### 本文抜粋
^^^^^^^^^^^^^^^^

どんな小さな店でも、どんな辺鄙な場所でも、『ホンモノ』であれば、必ず人は引き寄せられる。今月も強烈な一店に出合いました!今回は、千葉県山武市にあるレストラン「Ushimaru(ウシマル)」について、前後編記事でご紹介します。

犬養 裕美子(いぬかい・ゆみこ)
東京を中心に世界のレストラン事情を最前線で取材する。新しい店はもちろん、実力派シェフたちの世界での活躍もレポート。また、日本国内各地にアンテナを張り、料理や食文化を取材。農林水産省表彰制度「料理マスターズ」審査員

打矢 健(うちや・けん)

^^^^^^^^^^^^^^^^

### 収録項目

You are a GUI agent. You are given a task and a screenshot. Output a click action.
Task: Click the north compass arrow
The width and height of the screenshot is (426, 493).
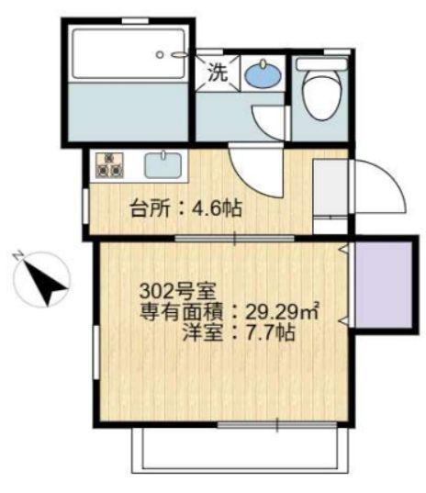(x=46, y=281)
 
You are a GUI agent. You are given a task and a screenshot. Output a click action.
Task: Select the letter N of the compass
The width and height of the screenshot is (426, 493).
(x=17, y=256)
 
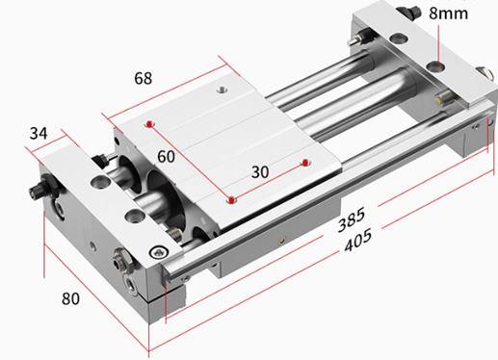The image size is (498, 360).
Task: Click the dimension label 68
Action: click(x=144, y=78)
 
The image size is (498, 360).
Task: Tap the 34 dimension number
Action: click(x=39, y=133)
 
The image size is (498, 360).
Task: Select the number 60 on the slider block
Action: click(x=166, y=157)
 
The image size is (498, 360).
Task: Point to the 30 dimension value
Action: click(x=260, y=172)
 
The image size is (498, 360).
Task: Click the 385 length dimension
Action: click(x=352, y=219)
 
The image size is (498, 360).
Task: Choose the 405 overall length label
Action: click(x=358, y=240)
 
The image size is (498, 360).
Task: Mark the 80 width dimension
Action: click(x=70, y=298)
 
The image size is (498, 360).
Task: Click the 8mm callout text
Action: click(x=448, y=13)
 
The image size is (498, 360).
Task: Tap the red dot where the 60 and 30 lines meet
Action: click(x=231, y=200)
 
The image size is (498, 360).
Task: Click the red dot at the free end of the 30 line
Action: click(x=305, y=163)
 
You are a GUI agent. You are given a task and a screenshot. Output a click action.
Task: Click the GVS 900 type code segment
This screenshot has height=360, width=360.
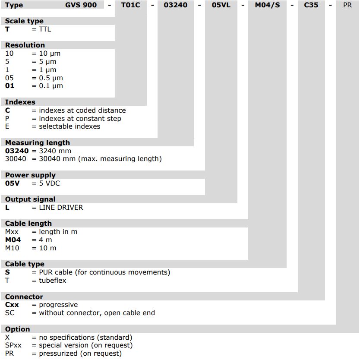click(x=78, y=5)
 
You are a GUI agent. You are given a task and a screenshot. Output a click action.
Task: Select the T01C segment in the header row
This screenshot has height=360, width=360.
click(x=131, y=5)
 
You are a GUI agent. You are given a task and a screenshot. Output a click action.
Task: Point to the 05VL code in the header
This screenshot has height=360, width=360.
click(x=221, y=5)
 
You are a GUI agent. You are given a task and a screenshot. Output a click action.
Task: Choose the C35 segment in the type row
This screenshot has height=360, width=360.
click(x=311, y=5)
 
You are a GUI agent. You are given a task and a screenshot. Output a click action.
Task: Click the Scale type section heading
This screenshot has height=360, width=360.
click(x=24, y=21)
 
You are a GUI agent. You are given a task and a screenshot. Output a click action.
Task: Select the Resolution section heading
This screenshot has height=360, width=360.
click(x=25, y=45)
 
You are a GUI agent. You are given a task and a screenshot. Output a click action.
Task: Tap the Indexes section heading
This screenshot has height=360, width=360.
click(x=20, y=102)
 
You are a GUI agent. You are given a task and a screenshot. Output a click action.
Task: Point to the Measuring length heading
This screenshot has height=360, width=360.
click(x=38, y=142)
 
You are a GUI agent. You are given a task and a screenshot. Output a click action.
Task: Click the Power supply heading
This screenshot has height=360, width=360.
click(x=30, y=175)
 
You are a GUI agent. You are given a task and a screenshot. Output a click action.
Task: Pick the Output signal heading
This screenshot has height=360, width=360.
click(x=30, y=199)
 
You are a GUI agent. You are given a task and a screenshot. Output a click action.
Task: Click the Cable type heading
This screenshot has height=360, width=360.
click(x=25, y=264)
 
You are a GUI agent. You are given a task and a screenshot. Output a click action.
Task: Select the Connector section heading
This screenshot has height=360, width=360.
click(x=24, y=297)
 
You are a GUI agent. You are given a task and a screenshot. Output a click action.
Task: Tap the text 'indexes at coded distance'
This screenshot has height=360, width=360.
click(x=82, y=111)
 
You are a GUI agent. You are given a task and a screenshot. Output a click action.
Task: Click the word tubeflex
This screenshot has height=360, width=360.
click(x=53, y=281)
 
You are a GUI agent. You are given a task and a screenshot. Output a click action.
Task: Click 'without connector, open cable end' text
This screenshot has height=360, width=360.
click(x=97, y=313)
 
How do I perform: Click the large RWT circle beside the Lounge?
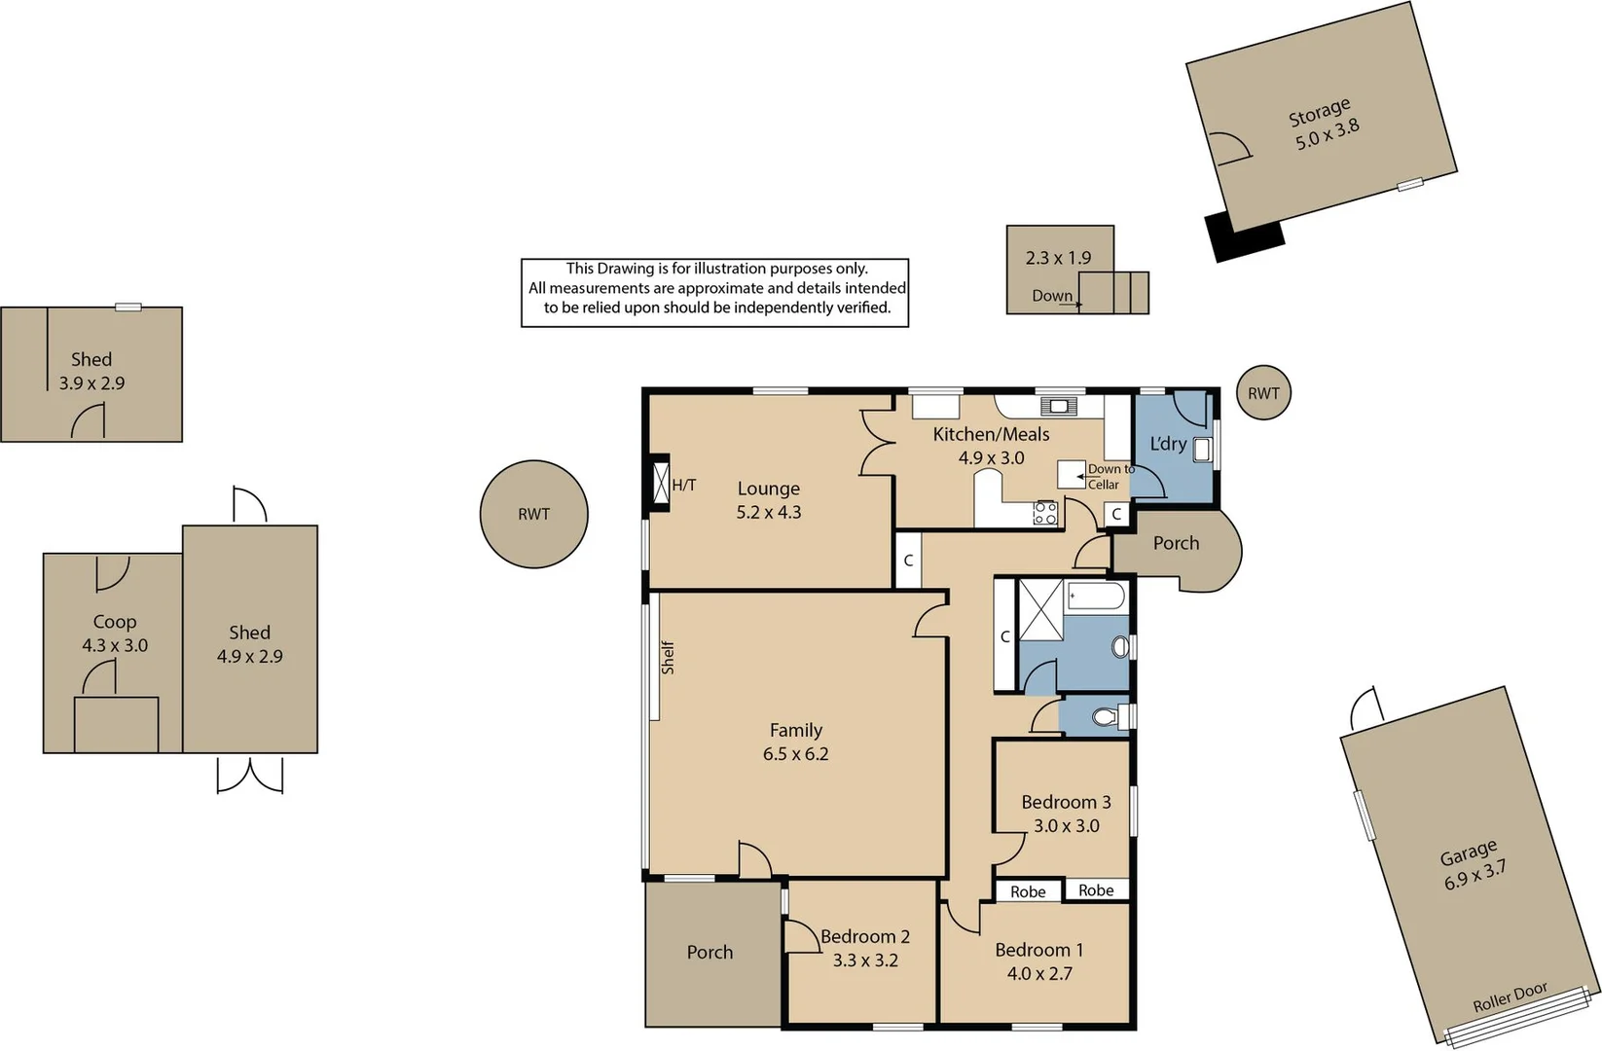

^^^^^^^^^^^^^^^^

### 練習問題
A. 本文抜粋の中で、かぎかっこ(「」または『』)に囲まれている語句をすべて書き出しなさい。
B. 本文抜粋によると、レストラン「Ushimaru(ウシマル)」はどこにあるか。
項目を見なくても解答できます。

### 解答例
A. 『ホンモノ』、「Ushimaru(ウシマル)」、「料理マスターズ」

B. 千葉県山武市